As she honored the thousands of women who served in the Women’s Army Corps during World War II, Knapp introduced guests of honor, retired Col. Doris Caldwell, retired Col. Virginia Gannon and retired Col. Judy Carroll (not present). These women were among the first to serve within the ranks of the United States Army and had served at Fort Huachuca.

During the Women’s History Month Observance at Thunder Mountain Activity Centre March 20, Lt. Col. Laura Knapp, battalion commander, 309th Military Intelligence Battalion and guest speaker, introduces Col. Richard “Mike” Monnard, commander, 111th Military Intelligence Brigade, to retired Army Col. Doris Caldwell (left) and retired Army Col. Virginia Gannon, who both served in the Women’s Army Corps during World War II.

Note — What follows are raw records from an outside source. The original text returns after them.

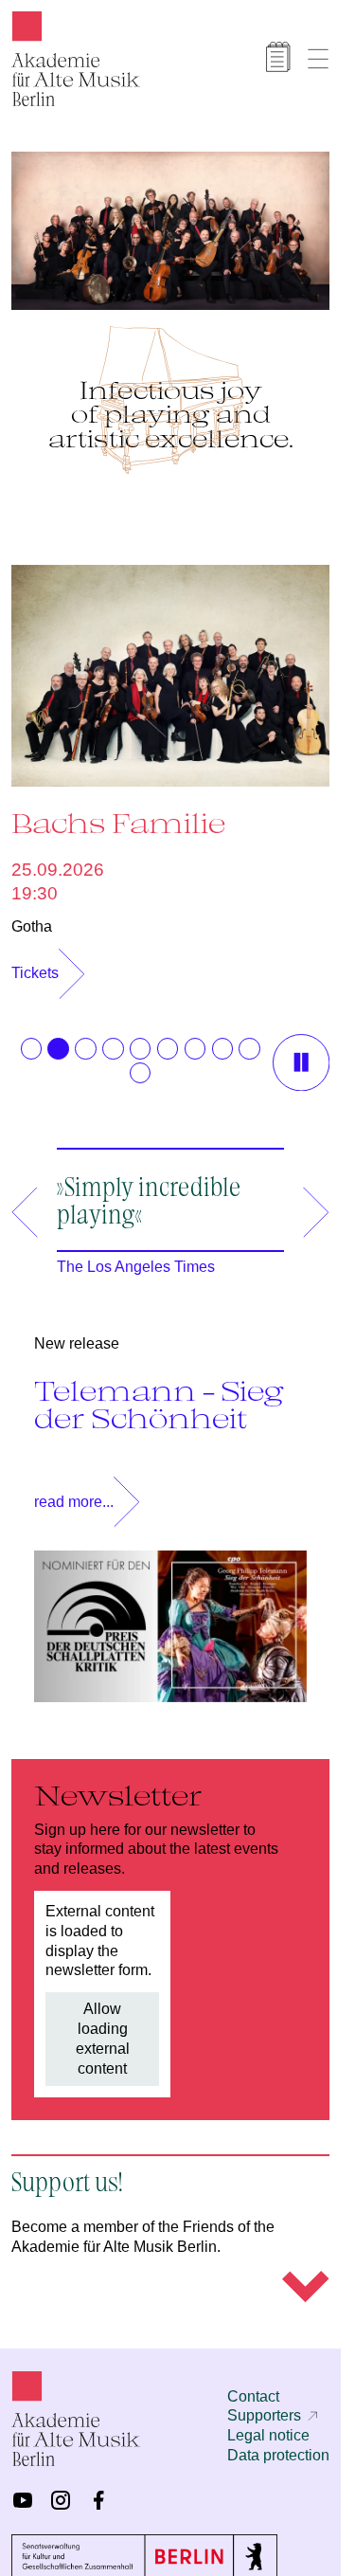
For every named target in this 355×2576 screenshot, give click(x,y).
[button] (31, 1038)
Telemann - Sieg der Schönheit (159, 1394)
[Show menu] (318, 59)
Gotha (31, 917)
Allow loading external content (103, 2028)
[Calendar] (278, 57)
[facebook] (98, 2490)
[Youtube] (22, 2490)
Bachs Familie (118, 813)
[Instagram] (60, 2490)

After she reminisced on the highlights of these women’s marks in history, she closed by saying, “Colonel Gannon and Colonel Caldwell, thank you so much for being here today. We have seen how there has been an incredible tradition of service in the military for women, and so much history still remains to be written.”

According to the Law Library of Congress, Women’s History Month dates back to 1981, when Congress requested that the week of March 7, 1982, be proclaimed as Women’s History Week. For the next five years, Congress continued to pass resolutions for continuance. After a petition by the National Women’s History Project in 1987, Congress designated the month of March, every year, as Women’s History Month.

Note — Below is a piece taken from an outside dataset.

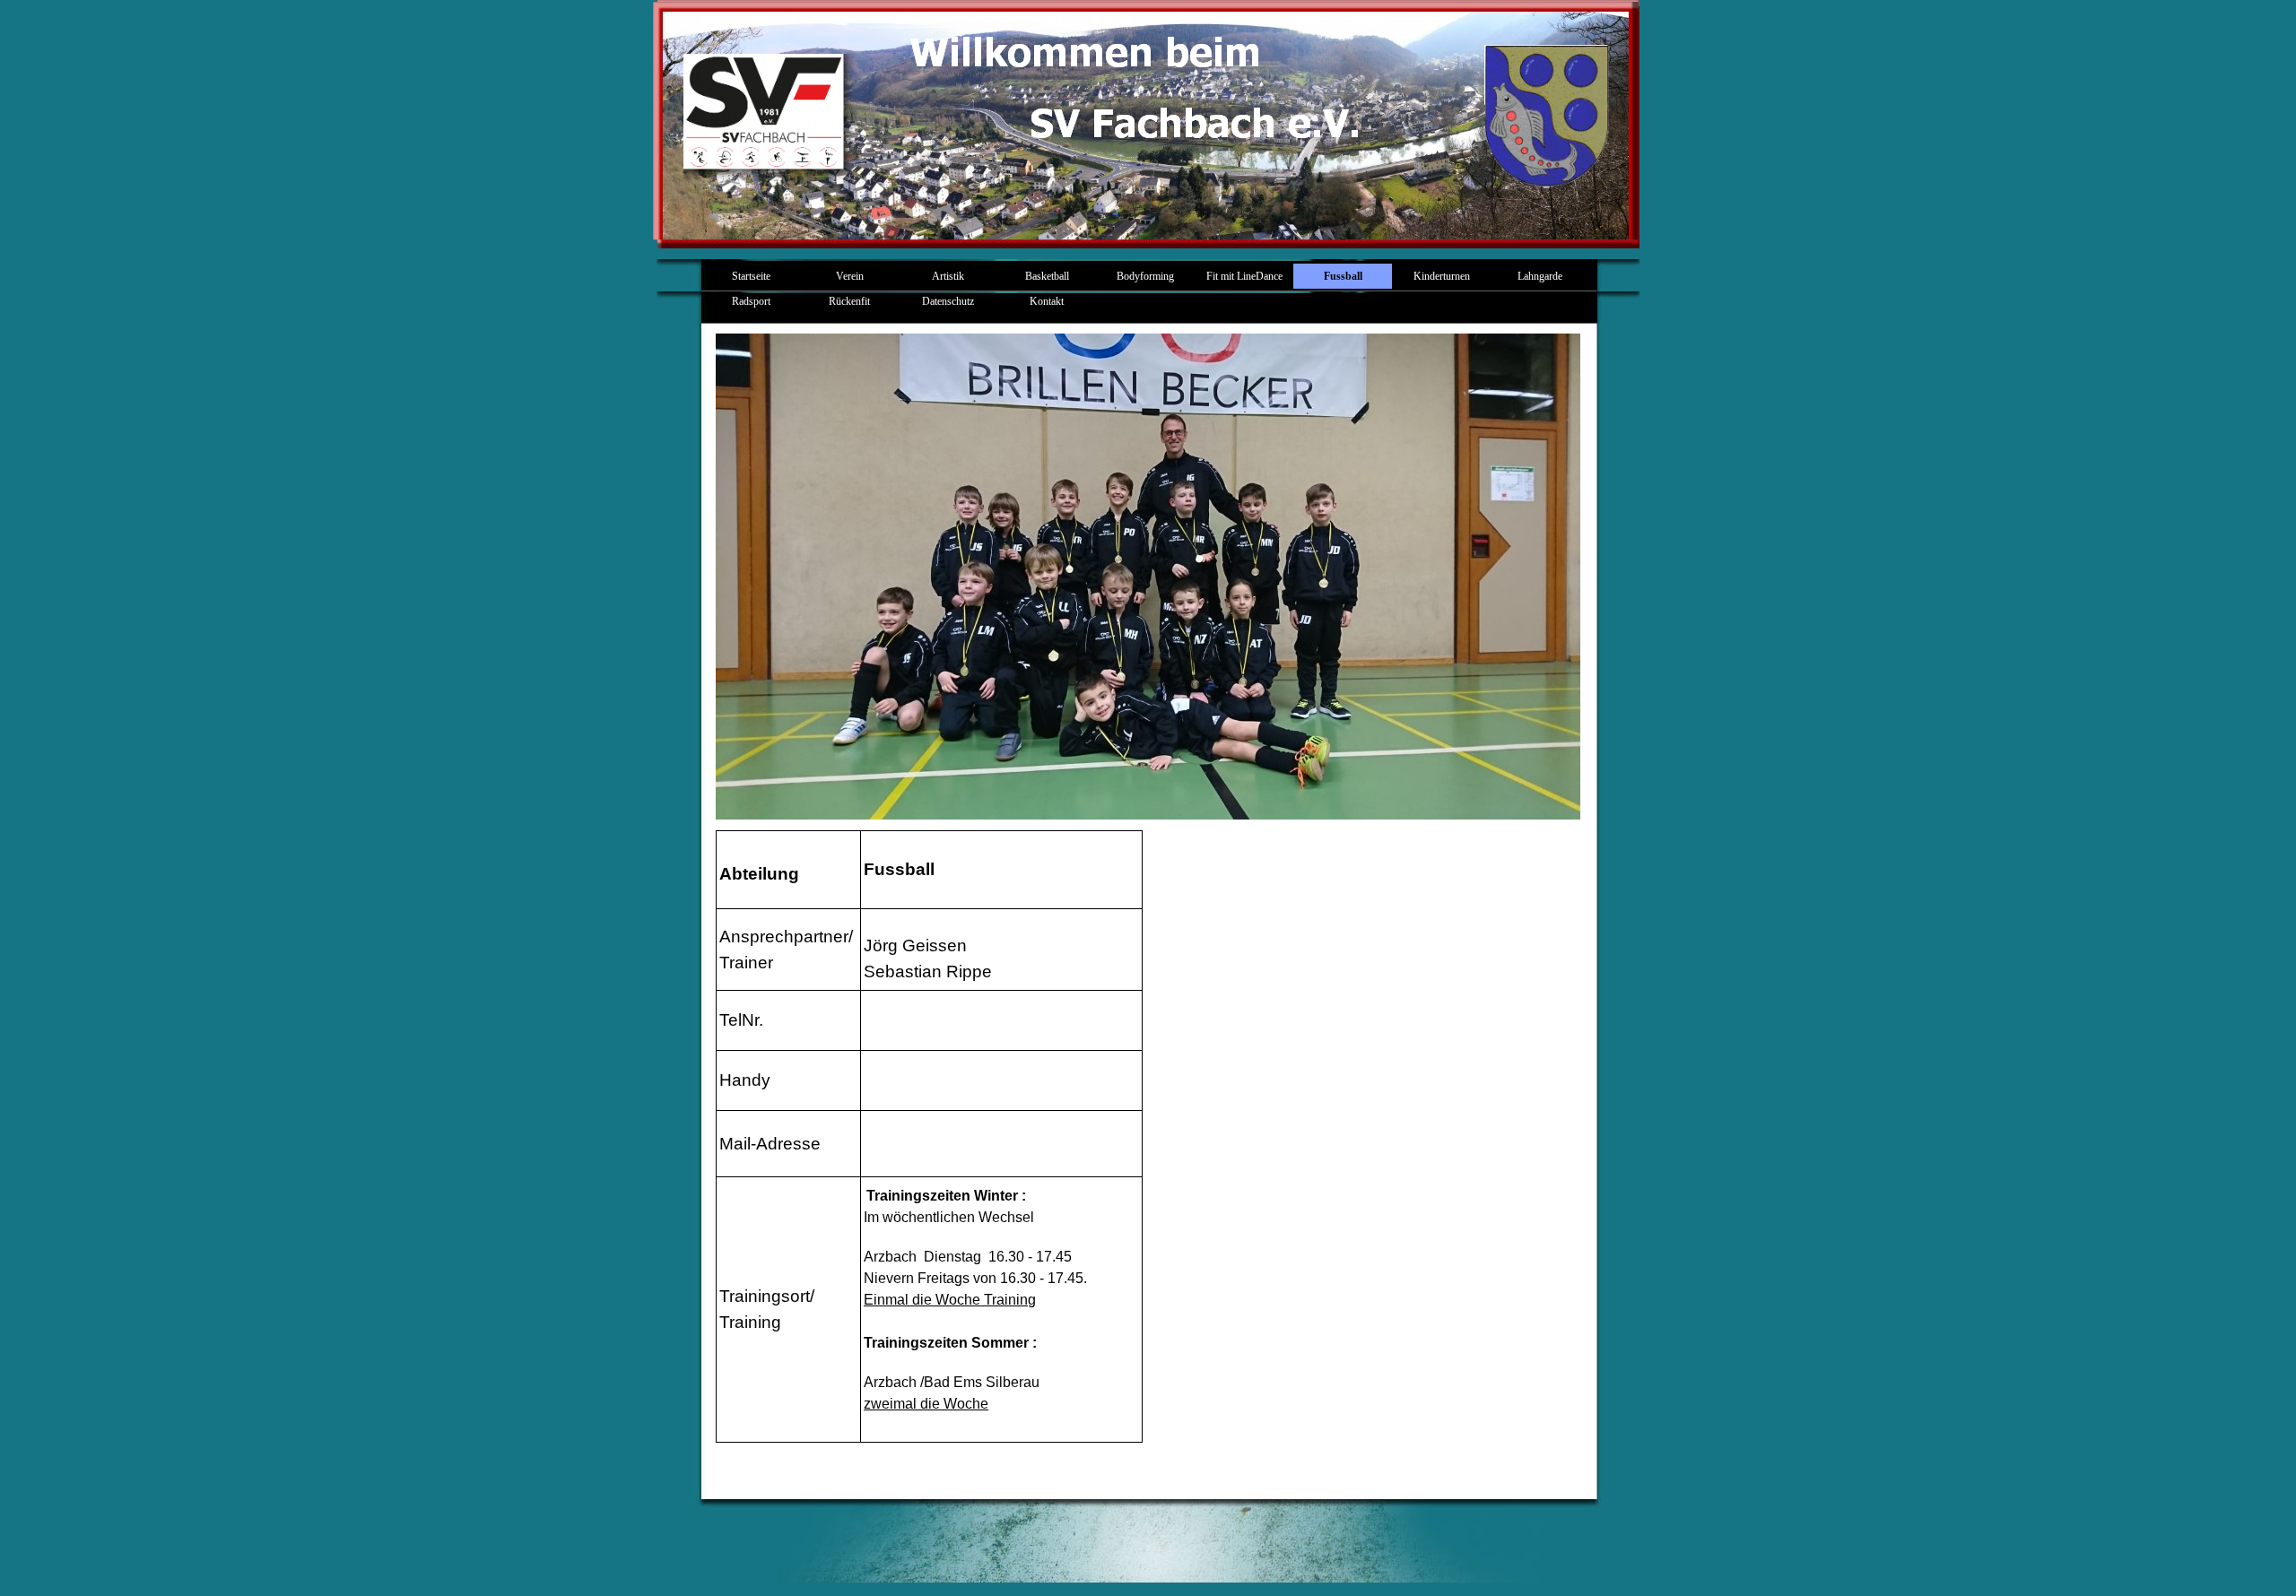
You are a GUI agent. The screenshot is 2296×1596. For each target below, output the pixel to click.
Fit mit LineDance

Following the tribute to American women throughout Army history, Knapp, Lt. Col. Maricela Alvarado, G3/5/7, USAICoE, and Sierra Vista Council Woman Henrietta “Hank” Huisking, formed a panel discussion where they shared insights on the inspirational people in their lives and offered advice for young women.

As Alvarado fought to maintain her composure, she defined who her inspiring mentor has been. “It’s very difficult to find one or two individuals who inspire you throughout your life because as we grow as individuals we find different people who inspire us in different ways,” Alvarado said. “But really it has been my mom. Basically, when you look at the words for this month — women’s celebration — she is all of that.”

Huisking offered the advice “Bloom where you are planted because it makes you get out and realize who you are and what you can be … and be true to yourself. Don’t let other people define who you are.”

As the observance came to an end, Price presented certificates of appreciation to the participants and volunteers.